■ TEXT PROVIDED ■
That is closer to the truth yet. But there was another level to this; I had a childhood that unfortunately made me very experienced with rejection, and I knew how to move on, and not value myself purely by the external beliefs of those around me.
Shivering in the fetal position, I knew my answer: You have always believed. It was just easier to justify your sin by papering over that belief.
Well… crap. Now I’m terrified and ashamed.
I cried out a desperate, sobbing prayer. “Please, God. Just take away this fear. Please, give me peace so I can sleep. Please… forgive me.”
I felt utterly, desolately alone. I would never pretend to fully understand the abandonment Christ felt on the cross, but I think I had just the slightest taste. I believed I had left God, and in turn, God had left me.
The Lie
This, my friends, is a form of the terrible lie told to us by the evils of this world. It seduces us with what seems like a free life, a life where you are unburdened by “outdated ancient customs” that was the source of all war, the justification of prejudice, the hand-wave that allowed atrocities.
So you follow that happy lie, away and away from the path you once walked, focused on a portrait of a world happier and freer that the one you have forced yourself into.
And then the portrait is smashed, and you see you are inches from stepping off the edge of a cliff into an infinite chasm of death.
At that dark moment, the lie is nearly complete in its snare. It suddenly swaps, going from the sweet song encouraging you forward to the dark, laughter that now bars your retreat.
You did this. You have no right to return. God watched you walk away, and any possible path back will be arduous and strict. You might find a lesser sort of salvation - if you don’t make a mistake ever again.

■ EXERCISE ■
Transcribe the essay on faith and fear word for word, starting at "I felt utterly, desolately" and ending at "had left me.".

■ GIVEN DATA ■
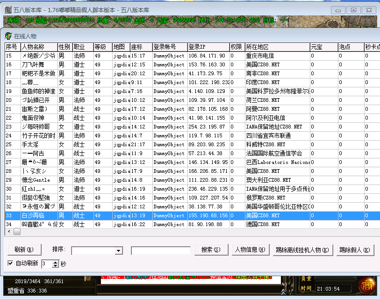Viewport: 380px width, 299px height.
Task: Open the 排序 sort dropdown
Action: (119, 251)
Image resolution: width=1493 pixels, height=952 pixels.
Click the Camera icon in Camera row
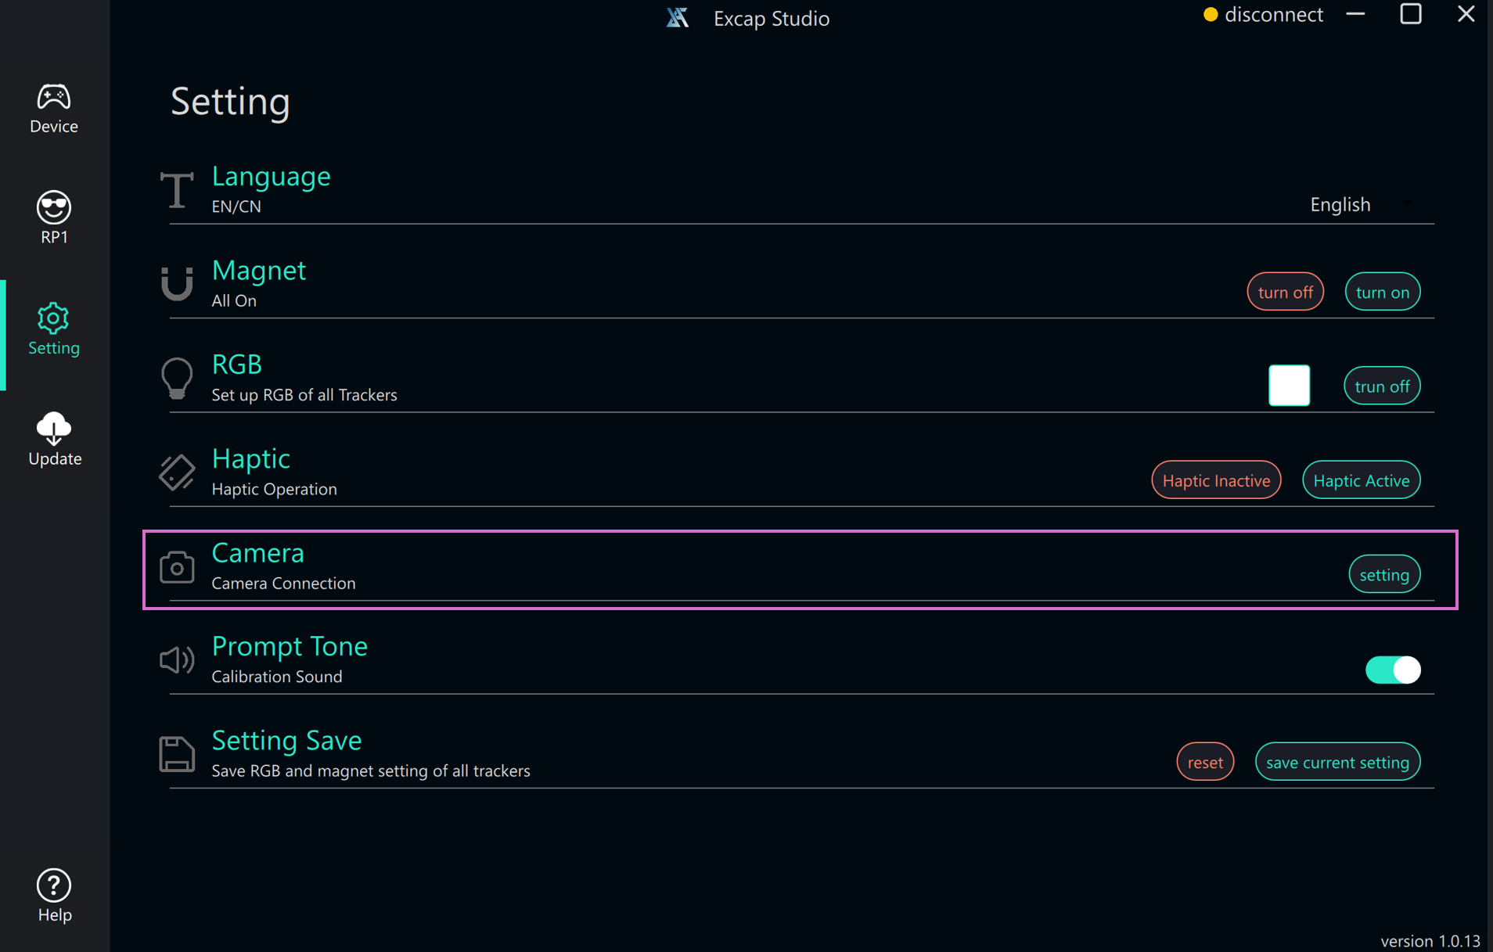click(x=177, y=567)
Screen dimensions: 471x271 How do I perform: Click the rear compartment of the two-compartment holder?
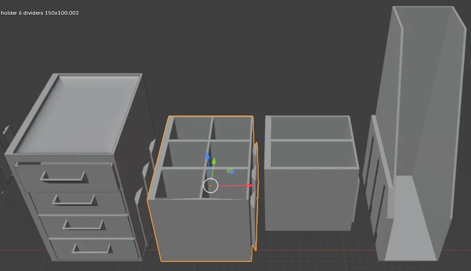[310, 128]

■ RESULT FOR THIS TASK ■
I felt utterly, desolately alone. I would never pretend to fully understand the abandonment Christ felt on the cross, but I think I had just the slightest taste. I believed I had left God, and in turn, God had left me.